* **PROBLEM DESCRIPTION**
Please copy every line of the listing below that contains the word "Instruction".

(Rows from a screen grounding dataset)
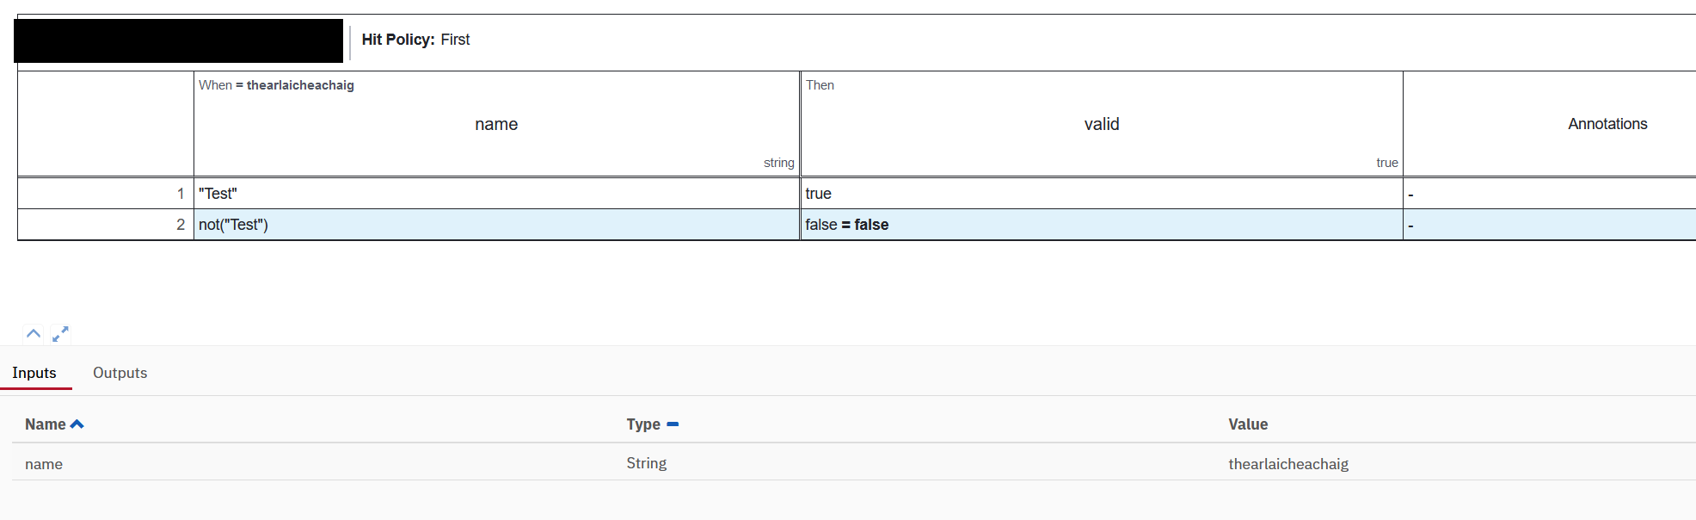
Task: Click the true output cell of rule 1
Action: click(x=1102, y=194)
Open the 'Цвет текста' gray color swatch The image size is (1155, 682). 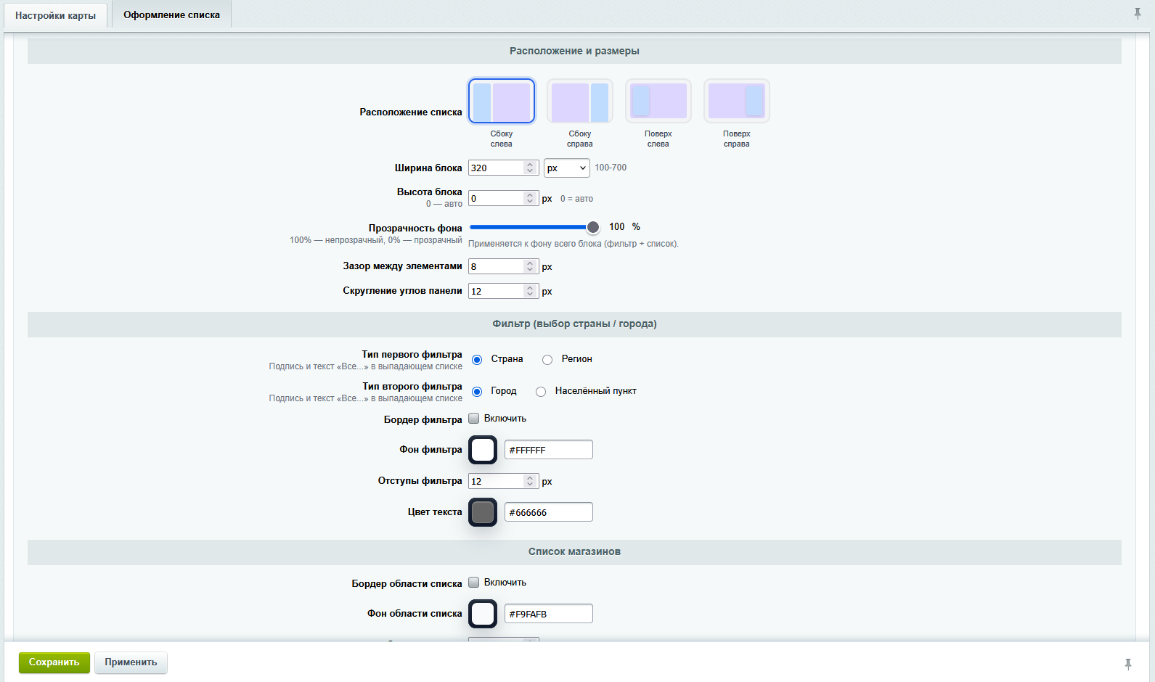(483, 512)
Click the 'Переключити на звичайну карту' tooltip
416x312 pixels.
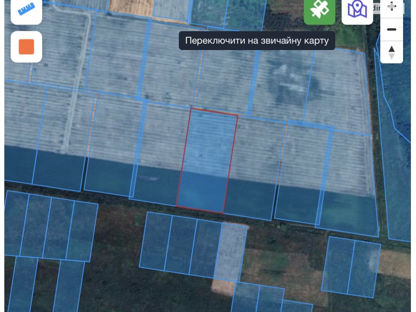coord(257,41)
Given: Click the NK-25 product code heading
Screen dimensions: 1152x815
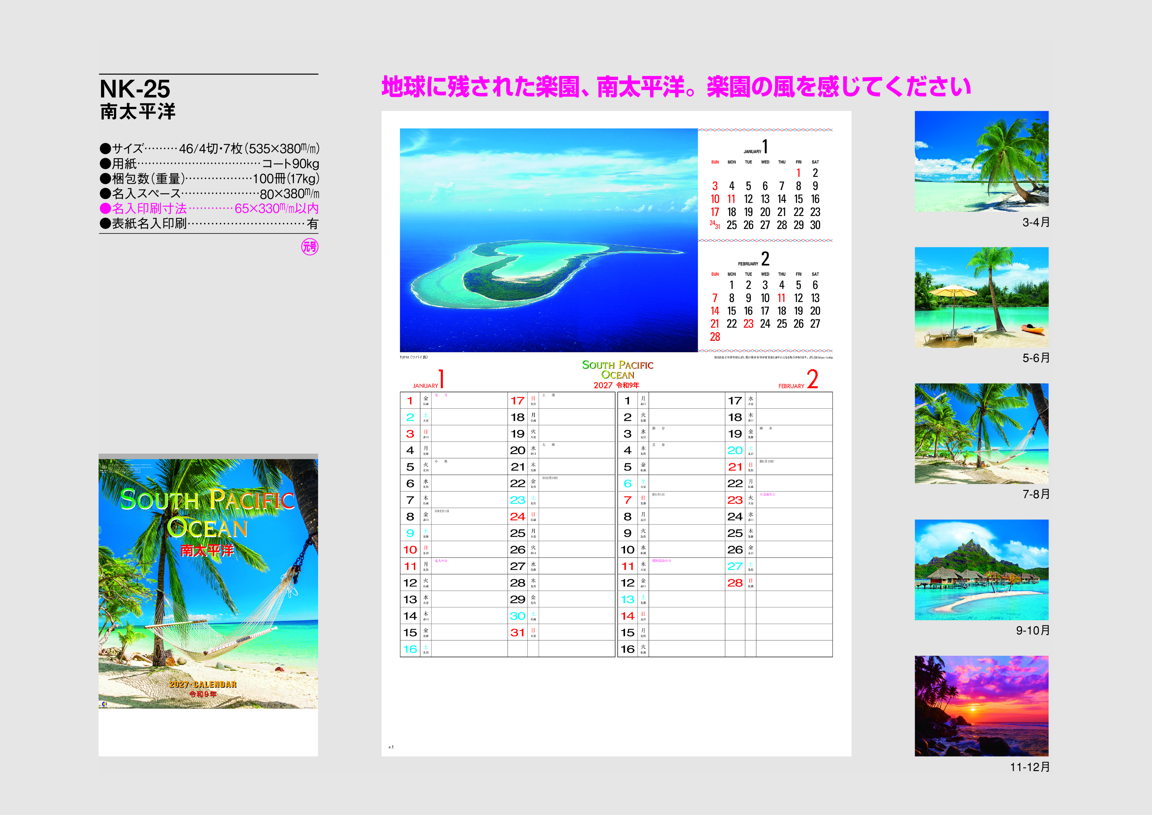Looking at the screenshot, I should point(135,89).
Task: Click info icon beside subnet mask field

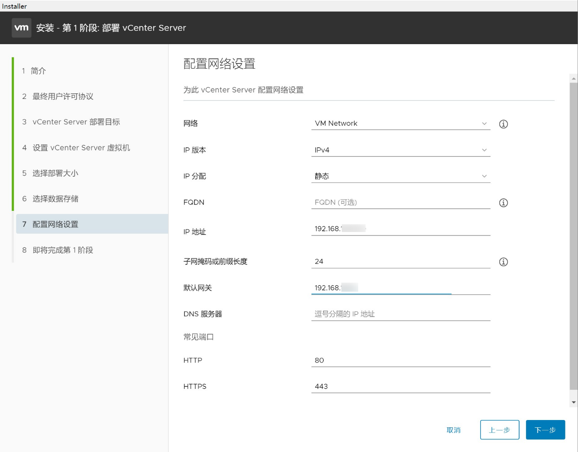Action: coord(503,262)
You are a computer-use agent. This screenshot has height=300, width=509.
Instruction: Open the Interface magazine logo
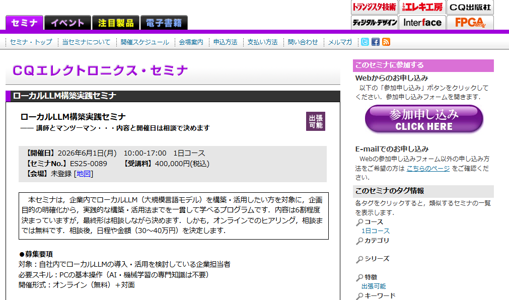(422, 23)
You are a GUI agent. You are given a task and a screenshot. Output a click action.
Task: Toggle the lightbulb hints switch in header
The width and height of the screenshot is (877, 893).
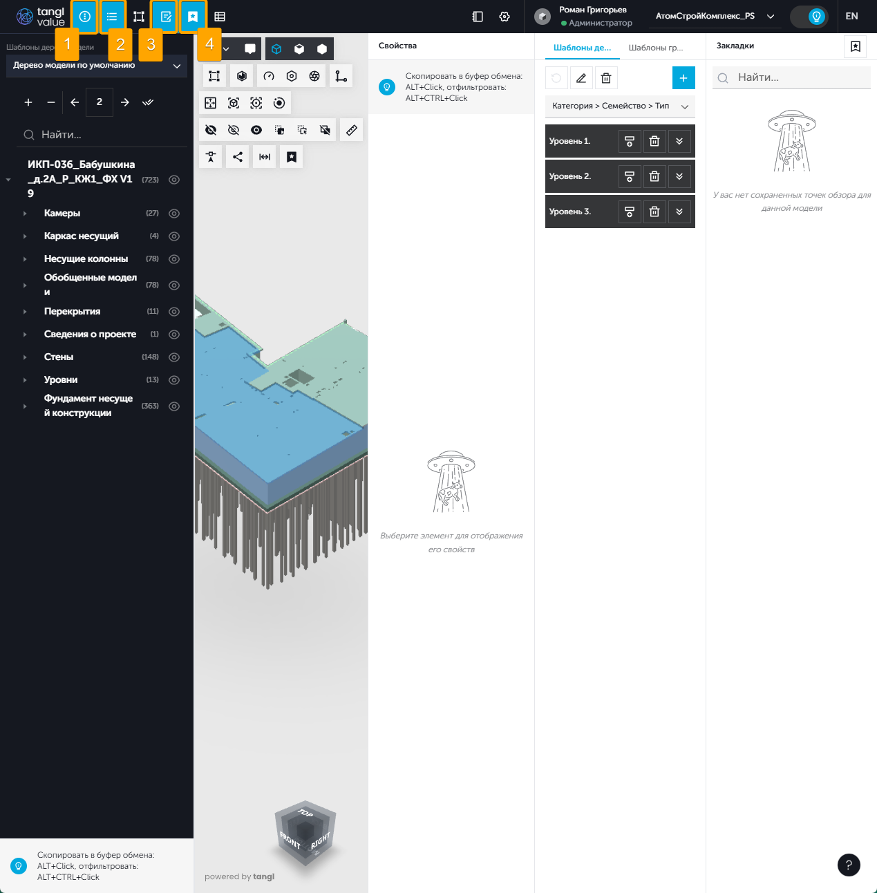pos(810,17)
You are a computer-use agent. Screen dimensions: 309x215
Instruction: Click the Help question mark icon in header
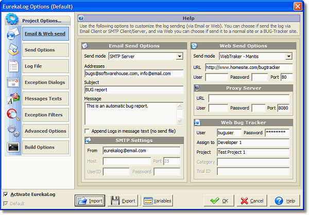pos(81,19)
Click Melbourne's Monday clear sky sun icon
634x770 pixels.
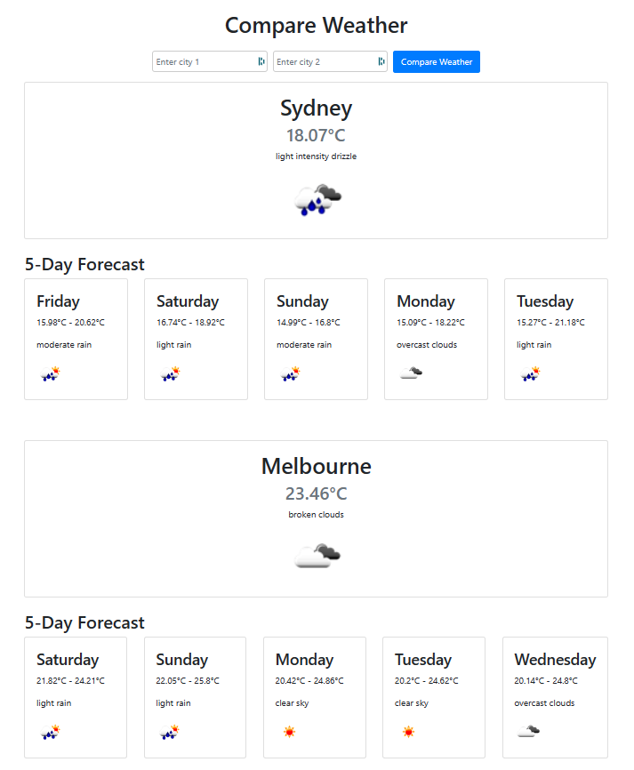(x=289, y=732)

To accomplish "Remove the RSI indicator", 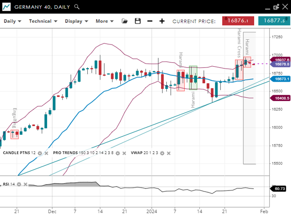I will (25, 184).
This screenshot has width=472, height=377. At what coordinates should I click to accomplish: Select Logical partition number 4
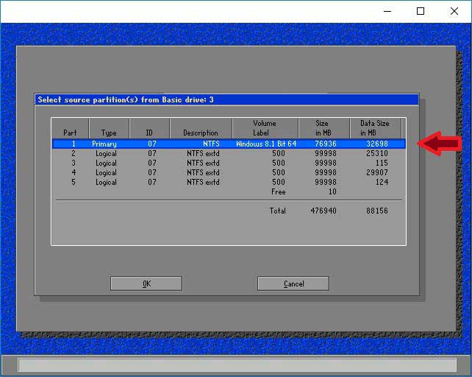pyautogui.click(x=228, y=172)
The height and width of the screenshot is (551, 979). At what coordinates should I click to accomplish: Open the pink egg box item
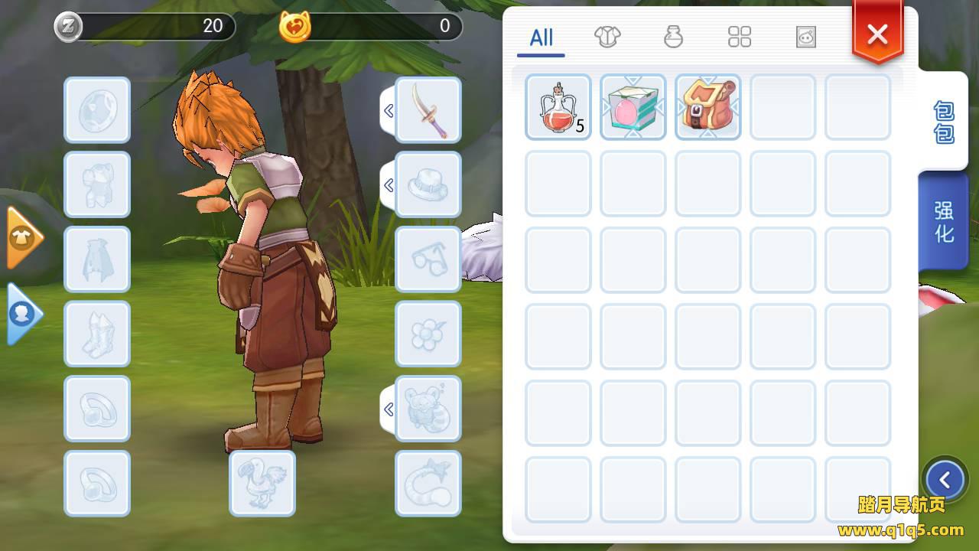pos(633,107)
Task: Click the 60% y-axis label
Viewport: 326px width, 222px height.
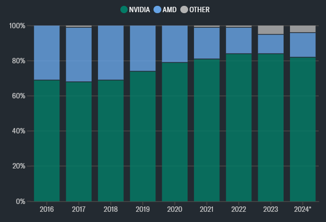Action: click(19, 96)
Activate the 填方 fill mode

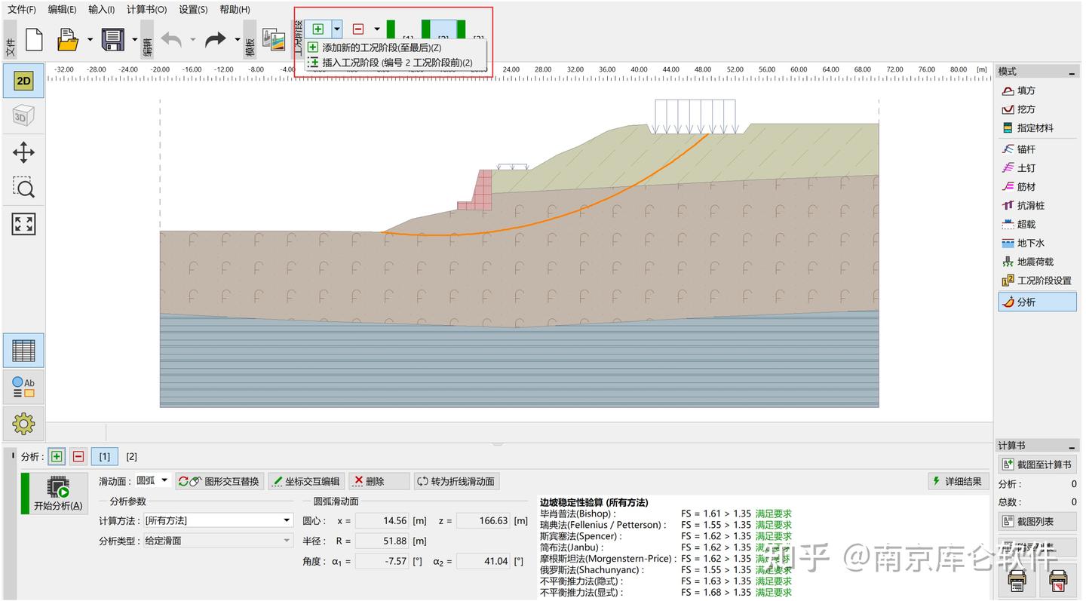pyautogui.click(x=1033, y=90)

* **SOLUTION FOR THIS TASK**
Instruction: Open the Interface magazine logo
Instruction: Click the Help question mark icon in header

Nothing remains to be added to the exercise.